Still, NIST launched the human-centered cyber security community of interest. They also started to, let's say, normalize some type of trainings. For example, they introduced the concept of advocacy. They started to normalize the tabletop exercises. They started to, in a way or another, standardize some training methodologies. But we went to what to go further. And we assembled all together in this project in this sort of recipe that is standardized and repeatable quality. Training is a product. It's not anymore an experience, something that you have to do because you have public fundings. No.
It's a product, like software, like everything else. So it needs to be constantly monitored and KPIs and quality. Instructional design applied to cyber security. Instructional design is a very standard, let's say very, no, but it's a standard approach to create training programs.
In USA, it's very much used, but nowhere almost is used in cyber security. It's used for other training contexts. So it is interesting to apply in cyber security because cyber security has some peculiar aspects because it's not only about learning something. It's about learning to do something in a different way. And it's to consider thinking, cognitive styles, these type of things. So not for everybody. Not in the same way. Differentiate learning, training, and awareness. There are different things. Suitable pedagogical models.
So we started to use, for example, that is the equivalent of pedagogy, but for others. Others think in a different way. They are already working. They have different mindset goals and habits. They need to be trained in a different way. The paradigm here is androgyny. There is another one, which is called a which is even different. So this type of big pedagogical paradigms. The use of clarity of language. For example, there's an interesting ISO. I don't know how many of you know it. There is 24495 that is about clarity of language.
In whatever media you are using, written text, videos, audios, whatever, there are clear rules to write in a comprehensible way. Then keep up to date. Continuous integration, continuous development. You know what it is in software, okay? Why not to have at the same time in training? Cybercrime is moving fast. Training is now moving fast as well. Training programs remain the same for a whole year most of the time.
Chunking, nudging, that means digestible pills. Persuasive education. Cyber advocates, human census network, crowdsourcing. I called it beyond the Gutenberg model. Gutenberg was the inventor of press. That means you have an authoritative source of knowledge, like in the classroom. There is the professor and there is the classroom. So it's one too many. Here it becomes many too many. Measurable economic returns, return of training investments, ROTI. What does it mean? It's not that developed. The last ROTI model is the Kirkpatrick model, which was developed in the 50s.

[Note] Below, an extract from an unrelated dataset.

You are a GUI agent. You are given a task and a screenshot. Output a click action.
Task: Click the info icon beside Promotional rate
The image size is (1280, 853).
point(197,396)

So you can imagine, relatively old. Human risk model, machine learning algorithms to link training and cyber risk management. That is very important for the CISO, for example. And exploit AI. Today's creative learning is very easy. Easy to product, learning analytics, clustering, human census network, automatic association, and so on. And I end with the last slide in which there is pure code to download. There is a white paper we wrote in the collaboration with the project that handles all these topics together. It's a 40-page document, more or less.
So if you want to download this, you are welcome. And it was the last one. Thank you very much. That was really interesting. That's the reason why I did not really interrupt you and blah, blah, blah. So that was really nice. Thank you very much.